Vicuña’s sound piece, Honguito niño (Fungi child), created in collaboration with Giuliana Furci and Cosmo Sheldrake, focuses on the rediscovery of the Psilocybe stametsii. This rare and elusive mushroom, first documented by Dr. Brian Dentinger in 2011, was seen again in the cloud forests of Ecuador by mycologist Giuliana Furci, a friend of the artist. Known for its tiny, solitary form ­— no taller than a matchstick ­— it has only been observed twice, each time as a single, inconspicuous specimen blending into the decaying leaf litter. Though part of the diverse Psilocybe genus, its singular presence has captured imaginations across disciplines. Like bees, fungi are essential to the Earth’s ecosystems, playing a crucial role in nutrient cycling, symbiotic relationships, and forest regeneration. Yet they too face existential threats from climate change, deforestation, and pesticides.
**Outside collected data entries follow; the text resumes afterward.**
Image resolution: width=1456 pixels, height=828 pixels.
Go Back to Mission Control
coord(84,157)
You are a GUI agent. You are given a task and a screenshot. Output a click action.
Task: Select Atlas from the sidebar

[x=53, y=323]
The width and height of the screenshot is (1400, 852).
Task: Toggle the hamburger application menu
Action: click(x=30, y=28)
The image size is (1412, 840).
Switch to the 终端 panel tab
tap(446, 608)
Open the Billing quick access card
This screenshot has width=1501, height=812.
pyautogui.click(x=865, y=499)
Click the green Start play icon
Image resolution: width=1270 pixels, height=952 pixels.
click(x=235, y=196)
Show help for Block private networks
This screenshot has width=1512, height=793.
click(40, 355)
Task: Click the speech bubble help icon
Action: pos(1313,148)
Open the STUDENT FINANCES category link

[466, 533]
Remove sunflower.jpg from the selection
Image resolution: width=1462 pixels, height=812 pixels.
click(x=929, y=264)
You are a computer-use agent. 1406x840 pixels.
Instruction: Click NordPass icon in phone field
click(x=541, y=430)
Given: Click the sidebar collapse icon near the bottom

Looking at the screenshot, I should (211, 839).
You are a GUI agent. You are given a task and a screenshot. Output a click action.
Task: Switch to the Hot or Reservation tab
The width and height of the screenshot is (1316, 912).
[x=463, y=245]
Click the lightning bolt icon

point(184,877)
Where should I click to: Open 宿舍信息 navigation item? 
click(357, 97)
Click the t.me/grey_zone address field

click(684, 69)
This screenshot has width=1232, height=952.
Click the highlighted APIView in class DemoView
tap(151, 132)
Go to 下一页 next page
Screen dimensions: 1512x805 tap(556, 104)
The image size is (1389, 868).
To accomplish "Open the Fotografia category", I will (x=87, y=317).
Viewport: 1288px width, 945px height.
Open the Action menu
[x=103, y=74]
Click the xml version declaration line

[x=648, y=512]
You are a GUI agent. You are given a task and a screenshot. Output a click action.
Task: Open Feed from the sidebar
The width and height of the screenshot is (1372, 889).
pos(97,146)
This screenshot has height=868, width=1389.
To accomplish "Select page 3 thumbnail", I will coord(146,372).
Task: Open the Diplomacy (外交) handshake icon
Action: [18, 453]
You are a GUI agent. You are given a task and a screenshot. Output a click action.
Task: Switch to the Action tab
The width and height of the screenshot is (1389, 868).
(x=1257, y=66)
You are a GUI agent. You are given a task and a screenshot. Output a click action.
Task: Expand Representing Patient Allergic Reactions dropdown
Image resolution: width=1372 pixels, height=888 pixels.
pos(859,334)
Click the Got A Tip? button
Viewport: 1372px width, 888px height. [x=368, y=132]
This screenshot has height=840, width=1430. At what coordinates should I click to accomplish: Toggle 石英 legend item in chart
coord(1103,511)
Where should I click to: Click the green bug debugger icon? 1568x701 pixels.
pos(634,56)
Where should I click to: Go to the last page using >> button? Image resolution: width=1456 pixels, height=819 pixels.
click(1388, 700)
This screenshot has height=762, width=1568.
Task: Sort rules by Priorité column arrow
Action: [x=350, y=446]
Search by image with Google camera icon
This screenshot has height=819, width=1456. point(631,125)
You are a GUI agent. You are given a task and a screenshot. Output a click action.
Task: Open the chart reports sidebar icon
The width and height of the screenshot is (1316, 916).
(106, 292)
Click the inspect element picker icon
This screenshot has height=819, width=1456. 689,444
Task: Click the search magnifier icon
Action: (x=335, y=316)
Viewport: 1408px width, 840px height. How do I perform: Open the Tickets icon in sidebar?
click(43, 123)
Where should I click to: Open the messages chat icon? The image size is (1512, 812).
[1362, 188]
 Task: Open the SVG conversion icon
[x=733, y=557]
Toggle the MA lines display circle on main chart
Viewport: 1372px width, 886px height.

This enigmatic sound work brings together ancestral sound techniques and layered voices ­— including those of fungi conservationists ­— to create an immersive, otherworldly composition. The piece is both elegy and incantation, channelling the silent resilience of the forest and its hidden life, in dialogue with the painting inspired by the mushroom’s reappearance in the dark undergrowth ­— a symbol of quiet survival and the possibility of rebirth after devastation.

¹ In the European Union alone, an estimated 78% of wildflowers and 84% of crop plants depend on pollinators for their survival — yet many of these vital species are now on the brink of extinction.